_Try it_: Which lines of the records contain the word "under"? Copy each one.

::: Extracted entries

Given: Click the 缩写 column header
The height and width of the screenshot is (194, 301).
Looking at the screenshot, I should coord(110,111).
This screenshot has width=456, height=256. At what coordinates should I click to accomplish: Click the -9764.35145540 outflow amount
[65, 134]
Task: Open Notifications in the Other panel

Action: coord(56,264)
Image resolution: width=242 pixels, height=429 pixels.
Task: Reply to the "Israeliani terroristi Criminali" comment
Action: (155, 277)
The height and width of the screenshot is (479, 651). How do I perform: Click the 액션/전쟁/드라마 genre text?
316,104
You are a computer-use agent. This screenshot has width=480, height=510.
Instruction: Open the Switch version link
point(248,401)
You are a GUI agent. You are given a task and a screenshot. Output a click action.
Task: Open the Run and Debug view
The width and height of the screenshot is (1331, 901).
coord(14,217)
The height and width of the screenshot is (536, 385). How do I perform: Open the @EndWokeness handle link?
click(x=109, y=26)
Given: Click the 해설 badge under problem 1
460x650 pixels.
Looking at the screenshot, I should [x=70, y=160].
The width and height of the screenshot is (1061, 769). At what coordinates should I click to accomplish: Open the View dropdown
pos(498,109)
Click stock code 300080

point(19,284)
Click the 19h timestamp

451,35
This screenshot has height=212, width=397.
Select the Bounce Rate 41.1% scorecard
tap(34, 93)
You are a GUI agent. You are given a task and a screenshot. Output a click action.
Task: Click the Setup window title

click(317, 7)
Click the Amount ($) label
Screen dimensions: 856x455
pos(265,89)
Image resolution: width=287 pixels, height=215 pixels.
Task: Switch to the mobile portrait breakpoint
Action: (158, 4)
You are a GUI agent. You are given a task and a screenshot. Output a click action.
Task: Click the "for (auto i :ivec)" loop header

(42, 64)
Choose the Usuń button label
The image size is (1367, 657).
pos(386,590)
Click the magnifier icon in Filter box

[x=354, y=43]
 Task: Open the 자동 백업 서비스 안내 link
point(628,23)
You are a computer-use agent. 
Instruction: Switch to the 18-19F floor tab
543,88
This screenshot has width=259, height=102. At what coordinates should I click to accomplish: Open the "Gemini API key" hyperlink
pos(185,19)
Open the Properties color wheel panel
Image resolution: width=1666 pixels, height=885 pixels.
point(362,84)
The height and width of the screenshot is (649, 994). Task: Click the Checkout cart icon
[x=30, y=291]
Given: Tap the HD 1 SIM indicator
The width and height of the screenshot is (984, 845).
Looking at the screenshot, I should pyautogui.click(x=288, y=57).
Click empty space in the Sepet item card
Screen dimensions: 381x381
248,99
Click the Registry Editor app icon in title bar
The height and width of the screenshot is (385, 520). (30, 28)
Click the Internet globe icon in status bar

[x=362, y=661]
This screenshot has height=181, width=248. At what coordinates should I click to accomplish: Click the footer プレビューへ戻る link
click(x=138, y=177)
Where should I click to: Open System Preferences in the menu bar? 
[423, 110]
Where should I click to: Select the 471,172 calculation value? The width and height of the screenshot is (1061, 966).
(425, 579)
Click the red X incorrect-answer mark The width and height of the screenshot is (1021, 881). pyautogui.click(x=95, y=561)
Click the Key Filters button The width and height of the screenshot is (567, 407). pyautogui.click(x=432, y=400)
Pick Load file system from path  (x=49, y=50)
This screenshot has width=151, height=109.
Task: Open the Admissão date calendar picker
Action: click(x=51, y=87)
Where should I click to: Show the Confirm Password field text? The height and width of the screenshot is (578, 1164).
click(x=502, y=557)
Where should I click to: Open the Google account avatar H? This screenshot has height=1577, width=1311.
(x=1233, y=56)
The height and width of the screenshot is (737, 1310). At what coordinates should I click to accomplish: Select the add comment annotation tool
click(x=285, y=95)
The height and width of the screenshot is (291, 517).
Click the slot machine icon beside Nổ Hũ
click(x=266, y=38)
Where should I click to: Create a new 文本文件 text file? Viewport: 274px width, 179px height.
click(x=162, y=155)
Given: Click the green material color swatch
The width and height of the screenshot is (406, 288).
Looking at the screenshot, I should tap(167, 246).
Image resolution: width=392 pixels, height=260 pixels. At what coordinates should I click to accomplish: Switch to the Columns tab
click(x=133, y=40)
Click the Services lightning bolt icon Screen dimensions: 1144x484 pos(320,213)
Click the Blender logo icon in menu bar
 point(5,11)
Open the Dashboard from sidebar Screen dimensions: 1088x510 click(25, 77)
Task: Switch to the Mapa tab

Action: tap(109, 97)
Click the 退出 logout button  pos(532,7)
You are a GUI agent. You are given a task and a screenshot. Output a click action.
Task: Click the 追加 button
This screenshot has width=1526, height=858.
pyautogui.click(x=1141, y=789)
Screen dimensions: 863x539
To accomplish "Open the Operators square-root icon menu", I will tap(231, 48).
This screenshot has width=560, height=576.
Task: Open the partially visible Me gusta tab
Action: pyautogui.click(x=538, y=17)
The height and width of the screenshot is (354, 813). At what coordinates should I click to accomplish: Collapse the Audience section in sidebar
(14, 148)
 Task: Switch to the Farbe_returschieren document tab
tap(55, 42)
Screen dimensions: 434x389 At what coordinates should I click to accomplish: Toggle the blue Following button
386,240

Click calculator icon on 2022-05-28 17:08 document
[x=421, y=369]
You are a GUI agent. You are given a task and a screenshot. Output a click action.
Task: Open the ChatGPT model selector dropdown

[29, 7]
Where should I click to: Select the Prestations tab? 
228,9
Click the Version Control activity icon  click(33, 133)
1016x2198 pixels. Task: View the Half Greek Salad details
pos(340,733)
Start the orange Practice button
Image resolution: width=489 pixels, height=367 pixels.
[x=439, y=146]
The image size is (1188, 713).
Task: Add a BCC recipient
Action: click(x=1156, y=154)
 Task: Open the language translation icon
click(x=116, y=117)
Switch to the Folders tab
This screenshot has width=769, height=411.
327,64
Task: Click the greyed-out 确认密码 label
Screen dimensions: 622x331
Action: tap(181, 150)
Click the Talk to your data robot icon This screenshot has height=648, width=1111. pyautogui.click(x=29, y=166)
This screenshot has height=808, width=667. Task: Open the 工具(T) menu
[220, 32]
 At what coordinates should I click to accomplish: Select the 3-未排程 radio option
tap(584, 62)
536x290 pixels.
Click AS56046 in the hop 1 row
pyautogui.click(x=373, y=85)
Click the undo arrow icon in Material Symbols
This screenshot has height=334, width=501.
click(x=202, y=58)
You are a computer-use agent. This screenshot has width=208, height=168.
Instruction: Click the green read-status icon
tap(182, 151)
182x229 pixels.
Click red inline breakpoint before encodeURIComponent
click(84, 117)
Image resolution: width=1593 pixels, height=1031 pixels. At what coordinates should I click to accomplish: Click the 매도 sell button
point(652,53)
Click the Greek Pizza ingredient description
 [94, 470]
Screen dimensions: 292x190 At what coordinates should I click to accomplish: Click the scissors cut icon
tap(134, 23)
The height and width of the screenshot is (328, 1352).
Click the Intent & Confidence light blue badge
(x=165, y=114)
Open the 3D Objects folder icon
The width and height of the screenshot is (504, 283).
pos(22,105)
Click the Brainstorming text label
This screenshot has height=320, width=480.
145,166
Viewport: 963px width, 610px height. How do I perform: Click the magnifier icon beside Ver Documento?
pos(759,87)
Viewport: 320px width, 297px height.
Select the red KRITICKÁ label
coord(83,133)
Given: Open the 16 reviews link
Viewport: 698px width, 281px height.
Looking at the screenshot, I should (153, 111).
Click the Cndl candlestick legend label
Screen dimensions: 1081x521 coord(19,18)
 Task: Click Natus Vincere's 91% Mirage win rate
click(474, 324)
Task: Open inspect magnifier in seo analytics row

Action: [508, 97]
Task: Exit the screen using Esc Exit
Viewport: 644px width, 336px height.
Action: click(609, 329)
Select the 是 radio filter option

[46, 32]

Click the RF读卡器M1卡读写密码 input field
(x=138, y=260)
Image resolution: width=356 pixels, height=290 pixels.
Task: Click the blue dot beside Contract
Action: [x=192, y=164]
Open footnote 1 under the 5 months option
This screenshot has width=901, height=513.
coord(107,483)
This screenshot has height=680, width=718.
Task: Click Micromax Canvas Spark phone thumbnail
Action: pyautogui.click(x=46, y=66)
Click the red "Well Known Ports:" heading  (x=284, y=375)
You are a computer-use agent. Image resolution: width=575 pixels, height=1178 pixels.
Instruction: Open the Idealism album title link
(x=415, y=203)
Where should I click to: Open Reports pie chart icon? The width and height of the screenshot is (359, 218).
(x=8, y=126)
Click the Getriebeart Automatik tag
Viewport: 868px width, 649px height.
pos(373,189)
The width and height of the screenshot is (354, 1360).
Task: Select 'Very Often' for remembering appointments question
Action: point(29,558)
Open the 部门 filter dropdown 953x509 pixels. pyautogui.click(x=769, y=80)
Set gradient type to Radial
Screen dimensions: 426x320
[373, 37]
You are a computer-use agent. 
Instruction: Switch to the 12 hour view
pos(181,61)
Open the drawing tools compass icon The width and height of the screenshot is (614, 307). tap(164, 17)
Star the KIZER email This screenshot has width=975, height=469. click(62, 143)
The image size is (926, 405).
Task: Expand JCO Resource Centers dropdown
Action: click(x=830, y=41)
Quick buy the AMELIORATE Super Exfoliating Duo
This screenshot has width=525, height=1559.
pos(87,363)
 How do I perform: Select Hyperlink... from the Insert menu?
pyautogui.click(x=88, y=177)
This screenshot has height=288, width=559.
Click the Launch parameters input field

::::::

_Written solution_:
Given: Click the 해설 badge under problem 1
Open footnote 1 under the 5 months option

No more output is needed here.